Il faut apprendre à gouverner autrement et mettre en ouvre un "reengineering" de l'Etat comme on l'a fait dans les entreprises. Je propose pour cela qu'on utilise comme fil conducteur le principe de subsidiarité : ce que les citoyens, les entreprises, les associations sont capables de faire, il faut le leur laisser faire. Ce que les collectivités locales font mieux que l'Etat, il faut le leur laisser faire.
Les Echos, 12/05/97

Si la décentralisation consiste à faire redescendre le possible au sein d'une structure hiérarchique, la subsidiarité consiste au contraire à faire remonter le nécessaire. Elle implique un partage entre la puissance publique et la société civile.
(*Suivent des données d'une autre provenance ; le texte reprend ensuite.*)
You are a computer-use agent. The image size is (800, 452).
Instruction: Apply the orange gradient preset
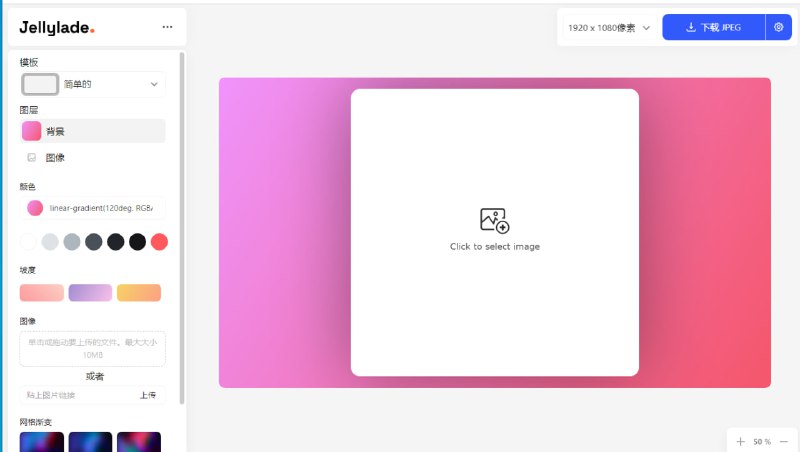pyautogui.click(x=139, y=293)
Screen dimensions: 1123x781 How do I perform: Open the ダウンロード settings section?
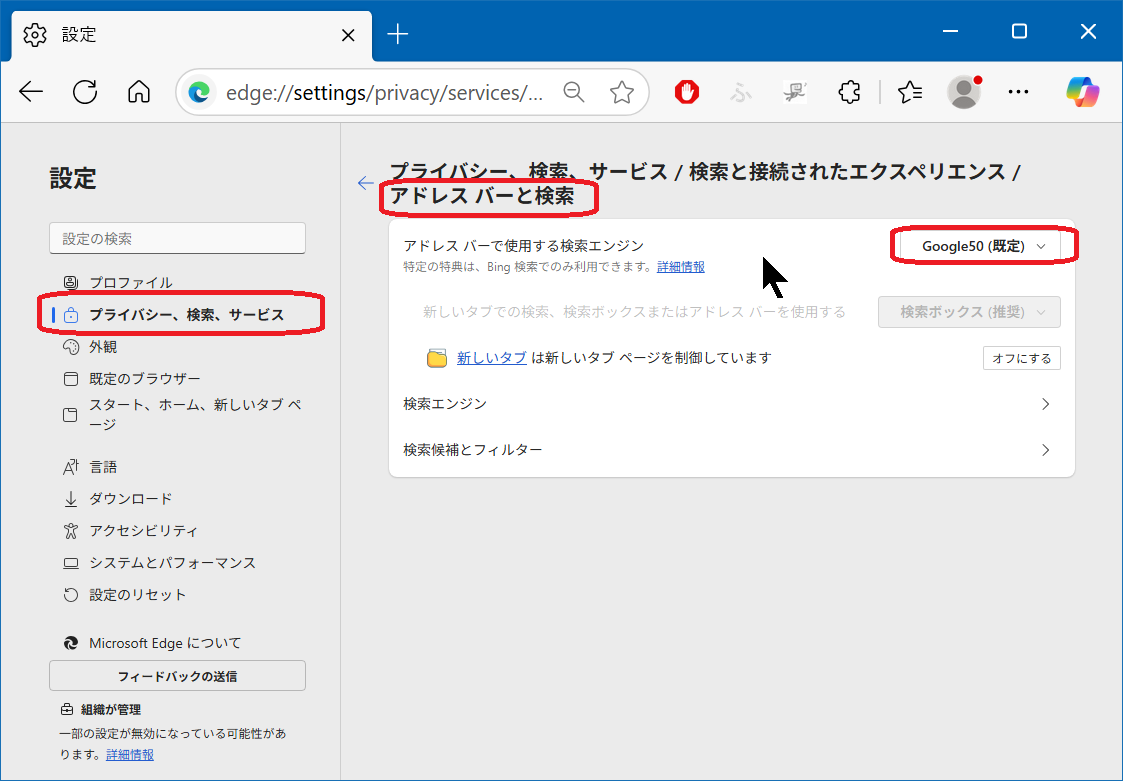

L'Etat n'est là que pour apporter son aide subsidiairement aux personnes et aux communautés de personnes. A l'intérieur de la sphère publique, la subsidiarité consiste à placer la décision le plus près possible des personnes concernées, aussi longtemps qu'il n'est pas nécessaire de passer à l'échelon supérieur. C'est là un principe remontant et non descendant. Un principe porteur en lui-même d'une logique de recul du pouvoir politique sur la société civile. C'est bien l'individu qui délègue une part de sa souveraineté aux instances politiques, locales, régionales, nationales ou européennes et non l'inverse. C'est le peuple qui possède un gouvernement et non pas le gouvernement qui possède un peuple.
Le droit du plus faible 1999

Privilèges

Le libéralisme conduit à une remise en cause des privilèges, des réseaux de connivence et de pouvoir, de gauche comme de droite, qui se sont construits au fil des décennies. La nomenklatura française, on peut le comprendre, n'aime pas les idées qui remettent en cause son pouvoir et ses privilèges. Elle rêve d'une perestroïka, c'est-à-dire de demi-réformes, de demi-mesures qui infléchissent le système tout en préservant les privilèges.